A 2025 study by Michael Gerlich at SBS Swiss Business School surveyed 666 participants across age groups and educational backgrounds and found a significant negative correlation between frequent AI tool usage and critical thinking abilities — mediated by what researchers call “cognitive offloading.” The idea is straightforward: when a tool reliably handles your thinking for you, you stop doing it yourself. Researchers describe this as cognitive atrophy — the same mechanism as muscle atrophy, but applied to the mental habits of analysis, synthesis, and independent judgment.
A Microsoft study reinforced this from another angle: the higher a worker’s confidence in an AI tool’s ability to perform a task, the less critical thinking effort they applied to that task. The more you trust the hammer, the less you think about what you’re hitting.
Longitudinal research is beginning to show that these effects don’t simply disappear when the tool is removed. Writers who relied on AI assistance demonstrated weaker recall of their own work, reduced lexical diversity, and a diminished sense of ownership — and these deficits persisted even after access to the AI was withdrawn. This is even echoed in academia as we have been seeing a rise in student disengagement with complex subject matter, offloading the workload to the LLM of their choosing.
The consequence of this is, you don’t just borrow the hammer; you start forgetting how to use your hands
This Isn’t a Luddite Argument
It’s worth being direct about what this is not: a case against AI, or against using capable tools, or against automation that genuinely serves a purpose. There are places where the hammer is exactly the right instrument. Summarizing a 200-page document. Drafting a first pass at boilerplate copy. Extracting structured data from unstructured text. The right nail.
The argument is narrower and, I think, more urgent: that the organizational pressure to adopt AI universally — driven by marketing promises, competitive anxiety, and the very human cognitive bias that Maslow identified sixty years ago — is causing companies and individuals to reach for the hammer by default, regardless of what’s in front of them.

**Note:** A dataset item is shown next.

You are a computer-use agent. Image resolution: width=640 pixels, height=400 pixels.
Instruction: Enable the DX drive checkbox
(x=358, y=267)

Kaplan’s law isn’t new. What’s new is the sheer scale and the speed of it all. The hammer has never been this accessible, this well-marketed, or this capable of producing outputs that look finished even when the underlying joint is compromised. The child Kaplan described found that everything needed pounding, but at least he was working with physical materials that gave him immediate feedback. When you’re generating text, the sign that something went wrong is subtler and slower to arrive, and the dopamine hit of accomplishment is immediately gratified.

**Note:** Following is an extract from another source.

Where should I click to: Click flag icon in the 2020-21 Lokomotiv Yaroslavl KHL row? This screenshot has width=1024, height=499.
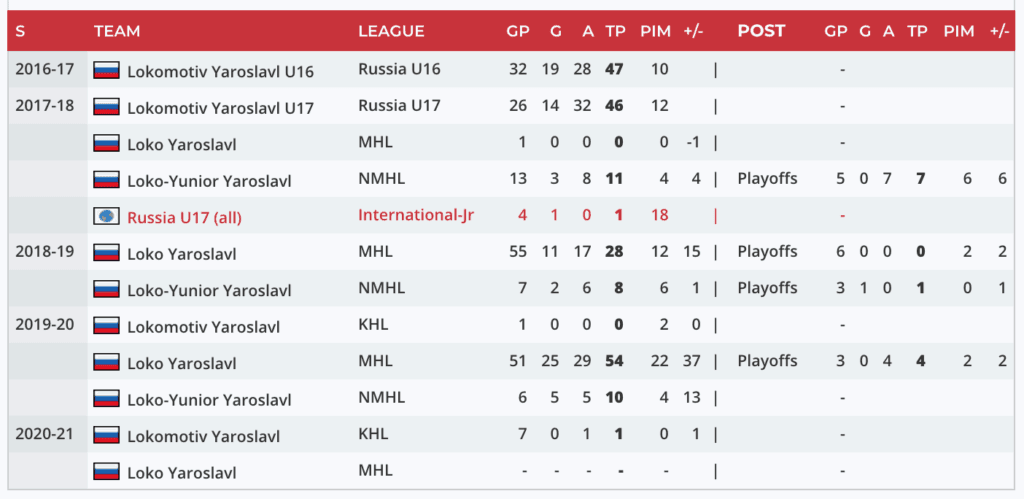106,436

What Thoughtful Adoption Actually Looks Like
The companies that will come out ahead aren’t the ones that deployed AI fastest. Rather, they’ve incorporated LLM’s for their appropriate use cases, and optimized where other tools may be better suited.
That means asking, before reaching for the text box: is this actually a generative problem? Does this benefit from synthesis, or from specificity? Is what I need a first draft, or a decision? (i.e. just use your brain lol).

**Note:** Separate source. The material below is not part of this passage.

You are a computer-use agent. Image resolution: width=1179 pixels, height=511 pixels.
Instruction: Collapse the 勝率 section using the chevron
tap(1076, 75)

As someone who has worked in and around software for a short while, where can we incorporate traditional approaches to computational problem solving? Where can the bash script be incorporated instead of having a multi-agent, OpenClaw integrated API ingestion suite? Driving not only the environmental cost, but the social and economic costs of what is an atrophying minds in society top down?
It also means being honest about the organizational culture that drives indiscriminate use. When AI adoption is treated as a performance metric, when being seen to use it matters more than whether it’s appropriate, the conditions for Maslow’s Law are built to play out at scale.
The hammer is remarkable in its best use cases. It’s genuinely, in many contexts (see medical developments for example), the best tool available. But the sophistication of the instrument doesn’t change the oldest problem in craftsmanship across industies: knowing what you’re building, how to build it, and choosing the right tools accordingly.